» What you will do:
Write out the text on Roseto Valfortore word for word, from "Located in the" up to and including "electric power windmills.".

» Document text:
Roseto Valfortore (Irpino: ) is a small town and comune of the Province of Foggia, in the Apulia Region of southeastern Italy.

Located in the Daunian Mountains near Fortore springs, Roseto Valfortore is awarded "I Borghi più belli d'Italia" quality mark.

Geography
The landscape surrounding Roseto Valfortore is rolling hills and low mountains, with the river Fortore flowing below the town. It gives the valley its name, Valfortore ("Valley of the Fortore"). The hills surrounding Roseto have electric power windmills.

Roseto Valfortore is a   traditional Italian hill town, with predominantly stone and masonry buildings in the older sections.  Historic stone churches include the Cappella della Consolazione, Santa Maria Assunta, and San Nicola.

» Recorded data:
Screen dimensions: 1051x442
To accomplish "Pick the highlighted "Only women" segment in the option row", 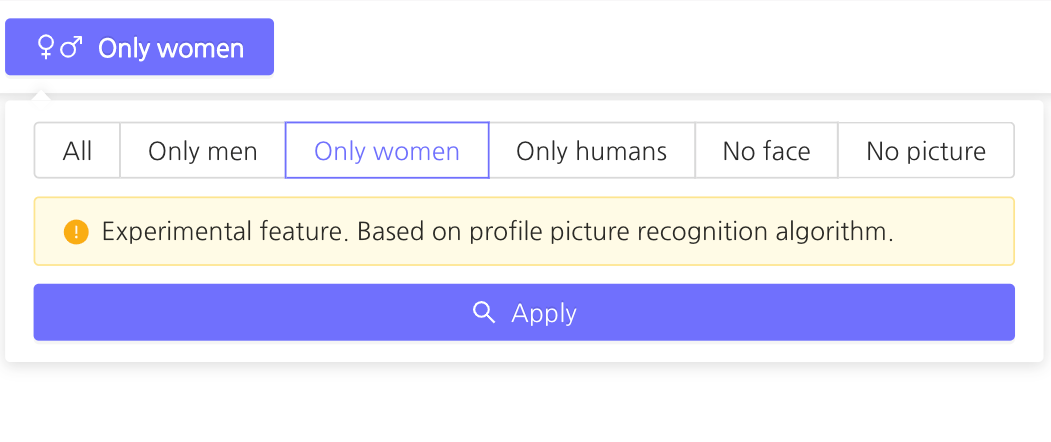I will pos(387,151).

...

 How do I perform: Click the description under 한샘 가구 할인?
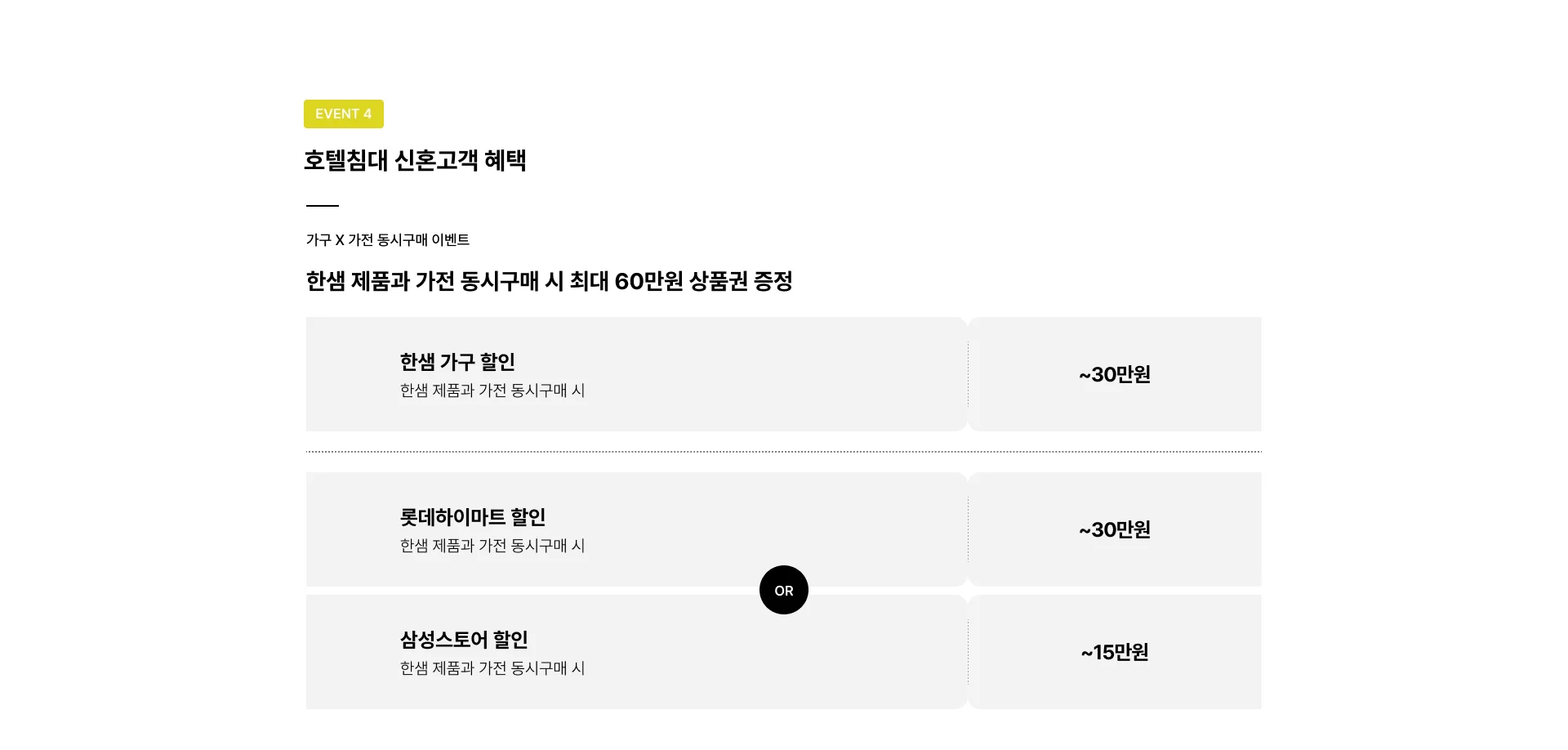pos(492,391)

» Exercise solution:
Located in the Daunian Mountains near Fortore springs, Roseto Valfortore is awarded "I Borghi più belli d'Italia" quality mark.

Geography
The landscape surrounding Roseto Valfortore is rolling hills and low mountains, with the river Fortore flowing below the town. It gives the valley its name, Valfortore ("Valley of the Fortore"). The hills surrounding Roseto have electric power windmills.